Le Tribunal de commerce de Roanne, par un jugement du 17 décembre 2025, a statué sur une demande de prorogation du délai de clôture d’une liquidation judiciaire. Le liquidateur sollicitait un report de six mois en raison de la vérification du passif toujours en cours. La question juridique portait sur l’opportunité d’accorder ce délai supplémentaire au regard des dispositions du code de commerce. Le tribunal a fait droit à cette requête en fixant une nouvelle échéance au 4 juin 2026.
La nature administrative de la décision de prorogation.

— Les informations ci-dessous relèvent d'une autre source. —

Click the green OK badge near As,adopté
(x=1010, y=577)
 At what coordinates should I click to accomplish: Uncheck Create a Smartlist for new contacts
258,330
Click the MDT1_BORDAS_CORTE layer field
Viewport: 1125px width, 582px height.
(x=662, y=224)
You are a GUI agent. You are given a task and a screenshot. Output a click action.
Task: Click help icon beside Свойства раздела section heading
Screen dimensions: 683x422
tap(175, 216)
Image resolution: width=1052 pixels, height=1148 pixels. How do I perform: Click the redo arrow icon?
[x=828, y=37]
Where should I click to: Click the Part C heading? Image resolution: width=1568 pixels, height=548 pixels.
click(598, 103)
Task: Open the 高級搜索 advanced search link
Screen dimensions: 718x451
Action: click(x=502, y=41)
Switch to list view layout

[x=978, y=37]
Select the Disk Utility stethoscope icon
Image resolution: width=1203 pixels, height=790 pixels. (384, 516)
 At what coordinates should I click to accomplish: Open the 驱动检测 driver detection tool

Le tribunal exerce ici un pouvoir de gestion de la procédure collective. Il ne tranche aucun litige entre parties mais organise la continuation des opérations de liquidation. La décision est rendue sur requête unilatérale du mandataire liquidateur, sans débat contradictoire approfondi. Le juge se borne à constater que les motifs exposés justifient la mesure sollicitée. Cette solution confirme que la prorogation du délai de clôture relève d’une appréciation souveraine du tribunal. Elle n’exige pas la démonstration d’une impossibilité absolue d’achever les opérations. La simple vérification du passif en cours constitue un motif légitime et suffisant. En cela, le jugement s’inscrit dans une conception pragmatique de la liquidation judiciaire.
La portée de l’obligation d’information du juge commissaire.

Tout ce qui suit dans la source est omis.